Other classes slightly above and below mine have also seen some wild demises, including a wrong-way car wreck on the Interstate. Two girls I rode the school bus with, one a grade above and another who if memory serves was 2 or 3 grades below me, were murdered by their abusive boyfriends.
So OP, I think your numbers are probably not abnormal. Most people make it to their mid/late 30's but a single-digit percentage dying then or earlier is probably just about what you'd expect.
I hope I die in a snowmobile accident. Not battling cancer or from dementia.
Why would you want to go like this?
A guy I worked with was snowmobiling with his 10 year old son, the boy was on his own sled and hit a tree, the father did everything he could to help him until the ambulance showed up but it was too late. Sad story I wouldn't wish that on my worst enemy. No surprise it wrecked the Dad's life.
Can you show the math that shows the expected number of deaths in a group of 200 is 4 between the ages of 18 and 34? Maybe right. Seems a tad high. It's a simple exercise from the data you have provided -- begin with 200 lives and then apply the death rate at age 18 to get the number alive at age 19 then repeat 15 more times to age 34
I also got 4 in 200 in the post just before him using the Statisa page that someone linked.
Death rate from 15 to 24 is 121.9 for males and 44.8 for females. Average of that is (121.9+44.8)/2=83.35 people dying per 100,000 people. Divide by 100,000 and the rate is 0.00083 (0.083 percent). Multiply that by 200 people in the class, and you get 0.1667 deaths per year each for age 19, 20, 21, 22, 23, and 24. So up to age 24, multiply by 6 years. You expect 0.1667x6=1.0002 deaths.
For ages 25 through 34, you use the same procedure using the stats for that age group: (221.1+95.7)/2=158.4 deaths per 100,000 for men and women combined. 158.4/100,000=0.001584 is the rate. Multiply that by 200 in the class=0.3168 deaths per year. 25 through 34 is 10 years. 10x0.3168=3.168 deaths
Add 1.0002+3.168 and round down to 3 significant digits=4.17 deaths expected in a class of 200 by age 34.

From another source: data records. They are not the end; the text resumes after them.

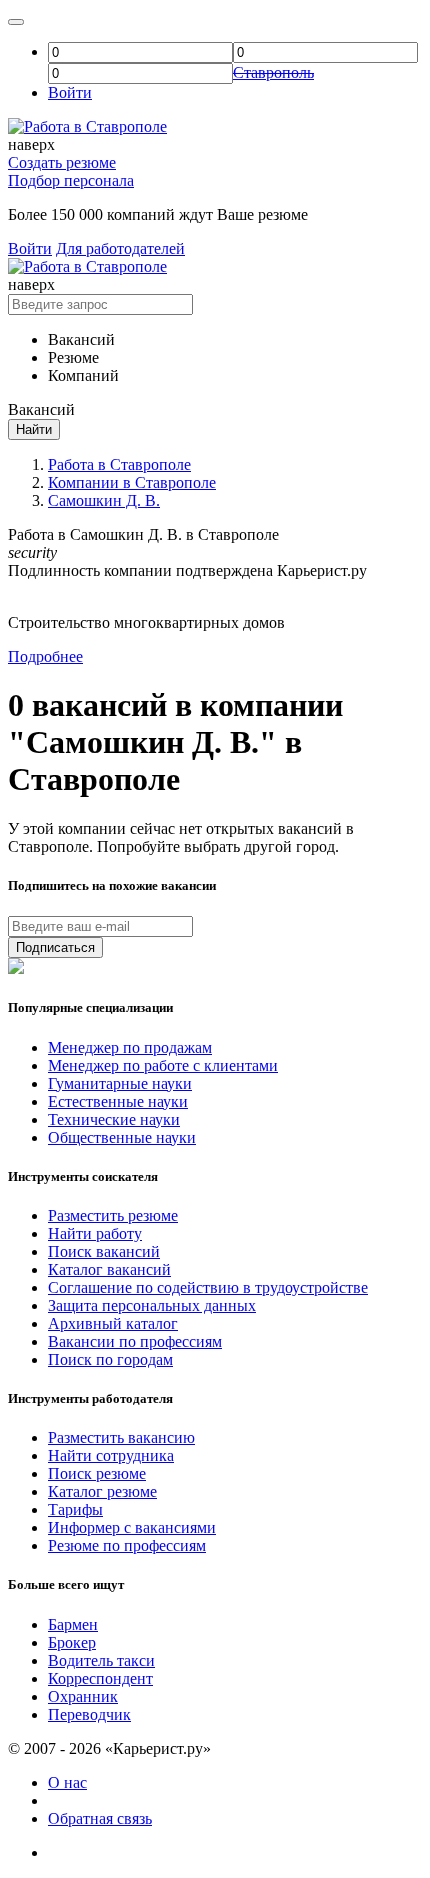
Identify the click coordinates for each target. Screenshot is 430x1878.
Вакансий (81, 339)
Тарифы (75, 1509)
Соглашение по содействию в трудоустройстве (208, 1287)
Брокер (72, 1642)
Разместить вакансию (121, 1437)
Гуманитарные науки (120, 1083)
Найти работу (95, 1233)
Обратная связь (100, 1818)
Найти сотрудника (111, 1455)
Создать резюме (62, 162)
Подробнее (45, 656)
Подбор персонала (71, 180)
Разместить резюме (113, 1215)
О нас (67, 1782)
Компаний (83, 375)
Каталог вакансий (109, 1269)
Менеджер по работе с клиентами (163, 1065)
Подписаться (55, 947)
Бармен (73, 1624)
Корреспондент (100, 1678)
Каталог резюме (102, 1491)
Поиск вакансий (104, 1251)
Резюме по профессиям (127, 1545)
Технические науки (114, 1119)
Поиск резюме (97, 1473)
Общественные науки (122, 1137)
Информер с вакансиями (132, 1527)
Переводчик (89, 1714)
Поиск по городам (110, 1359)
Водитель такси (101, 1660)
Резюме (73, 357)
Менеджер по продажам (130, 1047)
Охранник (83, 1696)
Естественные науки (118, 1101)
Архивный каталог (113, 1323)
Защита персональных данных (152, 1305)
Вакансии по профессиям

According to the formula from this page, 4 dead should be expected after 16 years out of a high school class of 200, assuming an equal number of males and females.
This is from 2014. While new projections may be slightly higher to account for the small increase in death rates among young adults, I doubt that increase is statistically significant for the sample size of an average 2008 high school graduating class.
64 yo. Grad class had 200. 15 males and 6 females that I know of have died. Two actually died before grad in auto or farm accidents. Four died during covid years; one of which had lupus. At least two died of suicide. One died in college of AIDS. Another died of a heart attack in his 30s. At least three died of cancer, one of whom was a lifelong smoker.